* MATERIAL TO PROCESS
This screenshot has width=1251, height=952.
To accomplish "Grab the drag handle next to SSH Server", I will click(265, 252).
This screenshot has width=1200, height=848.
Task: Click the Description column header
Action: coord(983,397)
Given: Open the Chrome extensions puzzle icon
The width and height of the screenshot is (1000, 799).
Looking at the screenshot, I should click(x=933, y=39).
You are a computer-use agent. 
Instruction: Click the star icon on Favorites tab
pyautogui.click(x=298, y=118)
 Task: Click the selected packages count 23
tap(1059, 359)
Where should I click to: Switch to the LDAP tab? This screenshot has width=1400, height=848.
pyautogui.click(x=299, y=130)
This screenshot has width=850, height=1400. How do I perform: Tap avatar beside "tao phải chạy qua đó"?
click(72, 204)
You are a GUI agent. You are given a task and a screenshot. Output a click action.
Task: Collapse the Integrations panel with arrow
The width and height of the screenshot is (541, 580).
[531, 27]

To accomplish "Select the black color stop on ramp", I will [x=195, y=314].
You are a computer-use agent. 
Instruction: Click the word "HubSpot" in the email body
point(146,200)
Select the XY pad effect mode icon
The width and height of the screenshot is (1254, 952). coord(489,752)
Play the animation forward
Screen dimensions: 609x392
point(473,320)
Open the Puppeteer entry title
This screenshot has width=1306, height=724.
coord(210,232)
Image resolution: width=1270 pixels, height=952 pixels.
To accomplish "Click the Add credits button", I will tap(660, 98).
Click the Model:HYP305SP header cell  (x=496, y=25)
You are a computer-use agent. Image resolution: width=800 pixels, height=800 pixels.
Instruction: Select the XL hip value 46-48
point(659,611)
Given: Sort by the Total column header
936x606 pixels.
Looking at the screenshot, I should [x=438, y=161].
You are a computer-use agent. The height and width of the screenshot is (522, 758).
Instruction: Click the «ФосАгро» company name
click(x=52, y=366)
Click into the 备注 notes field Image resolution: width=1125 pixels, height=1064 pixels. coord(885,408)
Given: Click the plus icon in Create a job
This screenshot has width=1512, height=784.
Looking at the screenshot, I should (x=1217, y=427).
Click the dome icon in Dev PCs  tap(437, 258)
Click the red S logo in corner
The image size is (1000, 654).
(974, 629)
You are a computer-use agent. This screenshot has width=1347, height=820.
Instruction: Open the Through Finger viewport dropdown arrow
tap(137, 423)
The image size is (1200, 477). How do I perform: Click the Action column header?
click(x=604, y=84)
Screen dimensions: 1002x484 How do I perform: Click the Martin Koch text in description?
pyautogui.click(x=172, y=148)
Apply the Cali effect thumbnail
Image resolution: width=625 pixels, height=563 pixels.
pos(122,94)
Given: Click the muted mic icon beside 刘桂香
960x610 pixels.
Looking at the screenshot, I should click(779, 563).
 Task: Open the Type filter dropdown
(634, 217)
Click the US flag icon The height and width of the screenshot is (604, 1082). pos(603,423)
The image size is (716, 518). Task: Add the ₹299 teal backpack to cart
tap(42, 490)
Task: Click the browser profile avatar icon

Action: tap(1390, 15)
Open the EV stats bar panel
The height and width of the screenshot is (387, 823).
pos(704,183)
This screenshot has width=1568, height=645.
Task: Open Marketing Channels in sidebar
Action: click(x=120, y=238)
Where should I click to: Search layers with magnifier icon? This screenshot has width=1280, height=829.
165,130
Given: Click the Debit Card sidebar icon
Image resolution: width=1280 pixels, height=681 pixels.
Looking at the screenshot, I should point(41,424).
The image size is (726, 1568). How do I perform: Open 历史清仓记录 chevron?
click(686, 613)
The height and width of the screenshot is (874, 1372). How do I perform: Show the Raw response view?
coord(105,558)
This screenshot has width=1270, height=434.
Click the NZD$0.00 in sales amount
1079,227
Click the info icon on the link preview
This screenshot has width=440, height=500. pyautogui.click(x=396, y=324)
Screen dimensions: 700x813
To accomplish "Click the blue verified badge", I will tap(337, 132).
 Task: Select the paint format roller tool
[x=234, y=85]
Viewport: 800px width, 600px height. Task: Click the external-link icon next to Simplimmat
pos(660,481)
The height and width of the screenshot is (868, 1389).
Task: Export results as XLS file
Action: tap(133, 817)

* WHAT TO PRODUCE
Copy out all the records again, swapping "computer-use agent" for "desktop agent" and leaving everything else unchanged.

* EXERCISE OUTPUT
This screenshot has width=1251, height=952.
To accomplish "Grab the drag handle next to SSH Server", I will click(265, 252).
This screenshot has width=1200, height=848.
Task: Click the Description column header
Action: coord(983,397)
Given: Open the Chrome extensions puzzle icon
The width and height of the screenshot is (1000, 799).
Looking at the screenshot, I should click(x=933, y=39).
You are a desktop agent. 
Instruction: Click the star icon on Favorites tab
pyautogui.click(x=298, y=118)
 Task: Click the selected packages count 23
tap(1059, 359)
Where should I click to: Switch to the LDAP tab? This screenshot has width=1400, height=848.
pyautogui.click(x=299, y=130)
This screenshot has width=850, height=1400. How do I perform: Tap avatar beside "tao phải chạy qua đó"?
click(72, 204)
You are a GUI agent. You are given a task and a screenshot. Output a click action.
Task: Collapse the Integrations panel with arrow
The width and height of the screenshot is (541, 580).
[531, 27]

To accomplish "Select the black color stop on ramp", I will [x=195, y=314].
You are a desktop agent. 
Instruction: Click the word "HubSpot" in the email body
point(146,200)
Select the XY pad effect mode icon
The width and height of the screenshot is (1254, 952). coord(489,752)
Play the animation forward
Screen dimensions: 609x392
point(473,320)
Open the Puppeteer entry title
This screenshot has width=1306, height=724.
coord(210,232)
Image resolution: width=1270 pixels, height=952 pixels.
To accomplish "Click the Add credits button", I will tap(660, 98).
Click the Model:HYP305SP header cell  (x=496, y=25)
You are a desktop agent. Image resolution: width=800 pixels, height=800 pixels.
Instruction: Select the XL hip value 46-48
point(659,611)
Given: Sort by the Total column header
936x606 pixels.
Looking at the screenshot, I should [x=438, y=161].
You are a desktop agent. The height and width of the screenshot is (522, 758).
Instruction: Click the «ФосАгро» company name
click(x=52, y=366)
Click into the 备注 notes field Image resolution: width=1125 pixels, height=1064 pixels. coord(885,408)
Given: Click the plus icon in Create a job
This screenshot has width=1512, height=784.
Looking at the screenshot, I should (x=1217, y=427).
Click the dome icon in Dev PCs  tap(437, 258)
Click the red S logo in corner
The image size is (1000, 654).
(974, 629)
You are a desktop agent. This screenshot has width=1347, height=820.
Instruction: Open the Through Finger viewport dropdown arrow
tap(137, 423)
The image size is (1200, 477). How do I perform: Click the Action column header?
click(x=604, y=84)
Screen dimensions: 1002x484 How do I perform: Click the Martin Koch text in description?
pyautogui.click(x=172, y=148)
Apply the Cali effect thumbnail
Image resolution: width=625 pixels, height=563 pixels.
pos(122,94)
Given: Click the muted mic icon beside 刘桂香
960x610 pixels.
Looking at the screenshot, I should click(779, 563).
 Task: Open the Type filter dropdown
(634, 217)
Click the US flag icon The height and width of the screenshot is (604, 1082). pos(603,423)
The image size is (716, 518). Task: Add the ₹299 teal backpack to cart
tap(42, 490)
Task: Click the browser profile avatar icon

Action: tap(1390, 15)
Open the EV stats bar panel
The height and width of the screenshot is (387, 823).
pos(704,183)
This screenshot has width=1568, height=645.
Task: Open Marketing Channels in sidebar
Action: click(x=120, y=238)
Where should I click to: Search layers with magnifier icon? This screenshot has width=1280, height=829.
165,130
Given: Click the Debit Card sidebar icon
Image resolution: width=1280 pixels, height=681 pixels.
Looking at the screenshot, I should point(41,424).
The image size is (726, 1568). How do I perform: Open 历史清仓记录 chevron?
click(686, 613)
The height and width of the screenshot is (874, 1372). How do I perform: Show the Raw response view?
coord(105,558)
This screenshot has width=1270, height=434.
Click the NZD$0.00 in sales amount
1079,227
Click the info icon on the link preview
This screenshot has width=440, height=500. pyautogui.click(x=396, y=324)
Screen dimensions: 700x813
To accomplish "Click the blue verified badge", I will tap(337, 132).
 Task: Select the paint format roller tool
[x=234, y=85]
Viewport: 800px width, 600px height. Task: Click the external-link icon next to Simplimmat
pos(660,481)
The height and width of the screenshot is (868, 1389).
Task: Export results as XLS file
Action: tap(133, 817)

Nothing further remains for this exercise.